As the Tokyo Olympics began, several questions lingered — including how the Summer Games might handle athletes’ taking part in political protests at some point during the event. The I.O.C.’s guidelines prohibit protests, though they’ve been relaxed somewhat for this year; many figures in the athletic community, however, feel that those reforms don’t go far enough.
The question of whether athletes might engage in political gestures during the Tokyo Olympics has now been answered in the affirmative; the question that remains is how the sport’s governing bodies will respond. American Raven Saunders, who won the silver medal in Women’s Shot Put, accepted her medal and crossed her arms in an “X” shape.
According to an article by Matthew Futterman, Talya Minsberg and David W. Chen at The New York Times, Saunders said that her gesture was “for oppressed people.”
Saunders wasn’t the only American athlete making a political statement during the current Olympics. Fencer Race Imboden accepted his bronze medal with “a circled X written on his hand,” the Times reports.
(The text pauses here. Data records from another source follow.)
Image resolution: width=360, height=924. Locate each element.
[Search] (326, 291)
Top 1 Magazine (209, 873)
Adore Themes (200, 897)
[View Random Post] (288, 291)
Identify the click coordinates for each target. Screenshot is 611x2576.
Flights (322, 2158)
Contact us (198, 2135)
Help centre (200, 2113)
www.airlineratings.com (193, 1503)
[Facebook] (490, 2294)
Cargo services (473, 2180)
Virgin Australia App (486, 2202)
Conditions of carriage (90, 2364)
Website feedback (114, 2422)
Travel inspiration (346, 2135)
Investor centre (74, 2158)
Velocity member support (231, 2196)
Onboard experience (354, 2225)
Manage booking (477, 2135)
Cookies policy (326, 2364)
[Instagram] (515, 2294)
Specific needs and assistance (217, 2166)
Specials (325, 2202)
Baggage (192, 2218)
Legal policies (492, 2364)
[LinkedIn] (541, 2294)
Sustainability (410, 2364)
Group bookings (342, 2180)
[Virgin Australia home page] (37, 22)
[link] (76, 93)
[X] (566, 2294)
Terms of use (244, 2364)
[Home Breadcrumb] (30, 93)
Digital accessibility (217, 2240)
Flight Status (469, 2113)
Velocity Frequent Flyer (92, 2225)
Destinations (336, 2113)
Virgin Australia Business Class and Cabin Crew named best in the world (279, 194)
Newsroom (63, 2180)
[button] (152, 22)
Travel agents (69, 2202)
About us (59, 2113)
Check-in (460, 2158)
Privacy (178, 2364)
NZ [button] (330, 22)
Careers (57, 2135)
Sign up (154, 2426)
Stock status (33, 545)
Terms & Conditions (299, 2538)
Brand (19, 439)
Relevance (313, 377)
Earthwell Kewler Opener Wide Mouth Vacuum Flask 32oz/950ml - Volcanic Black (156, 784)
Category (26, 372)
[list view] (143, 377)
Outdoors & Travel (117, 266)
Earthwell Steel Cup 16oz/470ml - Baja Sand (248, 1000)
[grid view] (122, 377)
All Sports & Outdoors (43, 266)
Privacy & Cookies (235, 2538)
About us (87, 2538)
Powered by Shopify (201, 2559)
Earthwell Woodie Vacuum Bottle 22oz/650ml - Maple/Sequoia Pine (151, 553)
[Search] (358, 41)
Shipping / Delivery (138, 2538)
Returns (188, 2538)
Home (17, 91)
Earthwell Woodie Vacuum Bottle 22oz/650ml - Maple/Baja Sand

And while it doesn’t involve a medal ceremony, members of the United States épée team have taken to wearing pink face masks to protest the inclusion of alternate Alen Hadzic, who has been accused of sexual misconduct.
In its article, The Times suggests that both the I.O.C. and the United States Olympic Committee have each suggested that the other would be taking point in responding to Saunders’s gesture. The U.S.O.C. allows athletes more freedom of expression, prohibiting only what the article describes as “expressing hate.” How either agency responds — or if they do at all — will be a significant test of what to expect for future gestures and protests.